Required action:
Make an exact copy of the entries that come next.

Dataset:
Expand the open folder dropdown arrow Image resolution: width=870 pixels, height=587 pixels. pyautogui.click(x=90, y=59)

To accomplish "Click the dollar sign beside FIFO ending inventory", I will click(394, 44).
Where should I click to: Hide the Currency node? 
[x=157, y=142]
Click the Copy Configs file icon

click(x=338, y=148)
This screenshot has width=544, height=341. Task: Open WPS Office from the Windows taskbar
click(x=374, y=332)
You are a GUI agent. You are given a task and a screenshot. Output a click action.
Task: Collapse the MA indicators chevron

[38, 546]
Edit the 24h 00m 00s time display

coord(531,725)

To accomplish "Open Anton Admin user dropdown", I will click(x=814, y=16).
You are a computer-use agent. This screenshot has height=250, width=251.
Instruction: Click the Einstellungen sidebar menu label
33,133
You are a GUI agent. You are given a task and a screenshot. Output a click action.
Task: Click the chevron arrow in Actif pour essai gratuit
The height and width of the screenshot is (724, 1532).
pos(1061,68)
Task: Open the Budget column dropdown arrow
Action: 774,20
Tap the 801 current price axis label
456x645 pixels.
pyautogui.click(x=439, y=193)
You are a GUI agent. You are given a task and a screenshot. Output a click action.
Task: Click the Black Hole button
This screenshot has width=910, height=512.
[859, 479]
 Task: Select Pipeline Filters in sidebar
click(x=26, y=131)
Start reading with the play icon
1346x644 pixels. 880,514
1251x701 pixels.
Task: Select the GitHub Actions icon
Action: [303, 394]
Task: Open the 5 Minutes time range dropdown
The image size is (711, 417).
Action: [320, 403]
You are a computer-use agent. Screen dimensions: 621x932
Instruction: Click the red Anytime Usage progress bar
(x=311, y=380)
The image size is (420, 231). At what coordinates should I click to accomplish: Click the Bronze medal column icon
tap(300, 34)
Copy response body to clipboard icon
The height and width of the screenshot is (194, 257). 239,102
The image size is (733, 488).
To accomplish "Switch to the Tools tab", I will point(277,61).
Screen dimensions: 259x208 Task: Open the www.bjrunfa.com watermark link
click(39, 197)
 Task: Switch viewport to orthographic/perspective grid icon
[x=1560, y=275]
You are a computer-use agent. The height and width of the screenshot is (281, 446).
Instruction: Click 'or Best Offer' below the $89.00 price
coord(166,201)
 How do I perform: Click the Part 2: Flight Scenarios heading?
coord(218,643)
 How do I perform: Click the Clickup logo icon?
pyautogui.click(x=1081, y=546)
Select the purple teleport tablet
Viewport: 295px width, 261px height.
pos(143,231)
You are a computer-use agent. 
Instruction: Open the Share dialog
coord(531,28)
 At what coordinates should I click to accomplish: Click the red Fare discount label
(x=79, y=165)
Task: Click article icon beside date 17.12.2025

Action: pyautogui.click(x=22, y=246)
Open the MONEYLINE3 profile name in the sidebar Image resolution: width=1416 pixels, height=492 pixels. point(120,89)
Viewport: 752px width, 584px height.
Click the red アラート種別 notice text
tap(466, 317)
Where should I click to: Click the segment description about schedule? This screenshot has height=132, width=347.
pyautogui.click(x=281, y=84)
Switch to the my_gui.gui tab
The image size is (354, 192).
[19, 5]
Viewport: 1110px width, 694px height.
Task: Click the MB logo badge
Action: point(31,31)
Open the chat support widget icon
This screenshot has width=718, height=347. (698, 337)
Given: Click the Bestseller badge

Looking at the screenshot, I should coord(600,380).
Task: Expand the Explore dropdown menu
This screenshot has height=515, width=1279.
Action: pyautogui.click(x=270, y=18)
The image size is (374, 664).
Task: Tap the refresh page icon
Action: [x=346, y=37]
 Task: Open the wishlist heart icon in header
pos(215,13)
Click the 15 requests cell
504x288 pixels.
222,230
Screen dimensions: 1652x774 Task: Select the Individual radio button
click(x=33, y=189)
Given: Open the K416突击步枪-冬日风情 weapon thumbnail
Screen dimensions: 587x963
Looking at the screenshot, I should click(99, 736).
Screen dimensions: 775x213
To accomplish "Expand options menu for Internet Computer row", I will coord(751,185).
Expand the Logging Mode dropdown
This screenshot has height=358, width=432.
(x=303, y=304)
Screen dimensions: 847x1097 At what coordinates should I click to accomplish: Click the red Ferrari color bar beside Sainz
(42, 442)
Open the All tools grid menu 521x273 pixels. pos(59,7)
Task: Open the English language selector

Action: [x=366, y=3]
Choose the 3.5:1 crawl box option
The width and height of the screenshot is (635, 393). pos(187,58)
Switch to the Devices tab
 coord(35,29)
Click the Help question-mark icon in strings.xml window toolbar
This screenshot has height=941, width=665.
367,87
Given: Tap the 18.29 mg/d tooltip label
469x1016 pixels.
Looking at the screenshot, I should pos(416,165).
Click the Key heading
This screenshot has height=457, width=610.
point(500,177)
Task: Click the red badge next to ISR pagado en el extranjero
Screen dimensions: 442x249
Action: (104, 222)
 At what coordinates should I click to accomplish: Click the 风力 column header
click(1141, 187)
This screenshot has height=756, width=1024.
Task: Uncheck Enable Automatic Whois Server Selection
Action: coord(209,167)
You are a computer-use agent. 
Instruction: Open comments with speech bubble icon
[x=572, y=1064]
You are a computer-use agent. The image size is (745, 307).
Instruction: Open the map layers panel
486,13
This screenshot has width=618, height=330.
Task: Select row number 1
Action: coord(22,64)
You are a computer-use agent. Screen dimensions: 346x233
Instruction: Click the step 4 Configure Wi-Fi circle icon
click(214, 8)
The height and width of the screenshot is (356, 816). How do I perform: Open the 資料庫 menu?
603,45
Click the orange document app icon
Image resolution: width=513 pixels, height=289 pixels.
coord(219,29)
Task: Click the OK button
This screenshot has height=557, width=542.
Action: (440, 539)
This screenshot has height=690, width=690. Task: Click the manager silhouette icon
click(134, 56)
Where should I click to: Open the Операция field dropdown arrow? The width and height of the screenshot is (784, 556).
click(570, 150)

Solution to this task:
Expand the open folder dropdown arrow Image resolution: width=870 pixels, height=587 pixels. pyautogui.click(x=90, y=59)

To accomplish "Click the dollar sign beside FIFO ending inventory", I will click(394, 44).
Where should I click to: Hide the Currency node? 
[x=157, y=142]
Click the Copy Configs file icon

click(x=338, y=148)
This screenshot has width=544, height=341. Task: Open WPS Office from the Windows taskbar
click(x=374, y=332)
You are a GUI agent. You are given a task and a screenshot. Output a click action.
Task: Collapse the MA indicators chevron

[38, 546]
Edit the 24h 00m 00s time display

coord(531,725)

To accomplish "Open Anton Admin user dropdown", I will click(x=814, y=16).
You are a computer-use agent. This screenshot has height=250, width=251.
Instruction: Click the Einstellungen sidebar menu label
33,133
You are a GUI agent. You are given a task and a screenshot. Output a click action.
Task: Click the chevron arrow in Actif pour essai gratuit
The height and width of the screenshot is (724, 1532).
pos(1061,68)
Task: Open the Budget column dropdown arrow
Action: 774,20
Tap the 801 current price axis label
456x645 pixels.
pyautogui.click(x=439, y=193)
You are a GUI agent. You are given a task and a screenshot. Output a click action.
Task: Click the Black Hole button
This screenshot has width=910, height=512.
[859, 479]
 Task: Select Pipeline Filters in sidebar
click(x=26, y=131)
Start reading with the play icon
1346x644 pixels. 880,514
1251x701 pixels.
Task: Select the GitHub Actions icon
Action: [303, 394]
Task: Open the 5 Minutes time range dropdown
The image size is (711, 417).
Action: [320, 403]
You are a computer-use agent. Screen dimensions: 621x932
Instruction: Click the red Anytime Usage progress bar
(x=311, y=380)
The image size is (420, 231). At what coordinates should I click to accomplish: Click the Bronze medal column icon
tap(300, 34)
Copy response body to clipboard icon
The height and width of the screenshot is (194, 257). 239,102
The image size is (733, 488).
To accomplish "Switch to the Tools tab", I will point(277,61).
Screen dimensions: 259x208 Task: Open the www.bjrunfa.com watermark link
click(39, 197)
 Task: Switch viewport to orthographic/perspective grid icon
[x=1560, y=275]
You are a computer-use agent. The height and width of the screenshot is (281, 446).
Instruction: Click 'or Best Offer' below the $89.00 price
coord(166,201)
 How do I perform: Click the Part 2: Flight Scenarios heading?
coord(218,643)
 How do I perform: Click the Clickup logo icon?
pyautogui.click(x=1081, y=546)
Select the purple teleport tablet
Viewport: 295px width, 261px height.
pos(143,231)
You are a computer-use agent. 
Instruction: Open the Share dialog
coord(531,28)
 At what coordinates should I click to accomplish: Click the red Fare discount label
(x=79, y=165)
Task: Click article icon beside date 17.12.2025

Action: pyautogui.click(x=22, y=246)
Open the MONEYLINE3 profile name in the sidebar Image resolution: width=1416 pixels, height=492 pixels. point(120,89)
Viewport: 752px width, 584px height.
Click the red アラート種別 notice text
tap(466, 317)
Where should I click to: Click the segment description about schedule? This screenshot has height=132, width=347.
pyautogui.click(x=281, y=84)
Switch to the my_gui.gui tab
The image size is (354, 192).
[19, 5]
Viewport: 1110px width, 694px height.
Task: Click the MB logo badge
Action: point(31,31)
Open the chat support widget icon
This screenshot has width=718, height=347. (698, 337)
Given: Click the Bestseller badge

Looking at the screenshot, I should coord(600,380).
Task: Expand the Explore dropdown menu
This screenshot has height=515, width=1279.
Action: pyautogui.click(x=270, y=18)
The image size is (374, 664).
Task: Tap the refresh page icon
Action: [x=346, y=37]
 Task: Open the wishlist heart icon in header
pos(215,13)
Click the 15 requests cell
504x288 pixels.
222,230
Screen dimensions: 1652x774 Task: Select the Individual radio button
click(x=33, y=189)
Given: Open the K416突击步枪-冬日风情 weapon thumbnail
Screen dimensions: 587x963
Looking at the screenshot, I should click(99, 736).
Screen dimensions: 775x213
To accomplish "Expand options menu for Internet Computer row", I will coord(751,185).
Expand the Logging Mode dropdown
This screenshot has height=358, width=432.
(x=303, y=304)
Screen dimensions: 847x1097 At what coordinates should I click to accomplish: Click the red Ferrari color bar beside Sainz
(42, 442)
Open the All tools grid menu 521x273 pixels. pos(59,7)
Task: Open the English language selector

Action: [x=366, y=3]
Choose the 3.5:1 crawl box option
The width and height of the screenshot is (635, 393). pos(187,58)
Switch to the Devices tab
 coord(35,29)
Click the Help question-mark icon in strings.xml window toolbar
This screenshot has height=941, width=665.
367,87
Given: Tap the 18.29 mg/d tooltip label
469x1016 pixels.
Looking at the screenshot, I should pos(416,165).
Click the Key heading
This screenshot has height=457, width=610.
point(500,177)
Task: Click the red badge next to ISR pagado en el extranjero
Screen dimensions: 442x249
Action: (104, 222)
 At what coordinates should I click to accomplish: Click the 风力 column header
click(1141, 187)
This screenshot has height=756, width=1024.
Task: Uncheck Enable Automatic Whois Server Selection
Action: coord(209,167)
You are a computer-use agent. 
Instruction: Open comments with speech bubble icon
[x=572, y=1064]
You are a computer-use agent. The image size is (745, 307).
Instruction: Open the map layers panel
486,13
This screenshot has width=618, height=330.
Task: Select row number 1
Action: coord(22,64)
You are a computer-use agent. Screen dimensions: 346x233
Instruction: Click the step 4 Configure Wi-Fi circle icon
click(214, 8)
The height and width of the screenshot is (356, 816). How do I perform: Open the 資料庫 menu?
603,45
Click the orange document app icon
Image resolution: width=513 pixels, height=289 pixels.
coord(219,29)
Task: Click the OK button
This screenshot has height=557, width=542.
Action: (440, 539)
This screenshot has height=690, width=690. Task: Click the manager silhouette icon
click(134, 56)
Where should I click to: Open the Операция field dropdown arrow? The width and height of the screenshot is (784, 556).
click(570, 150)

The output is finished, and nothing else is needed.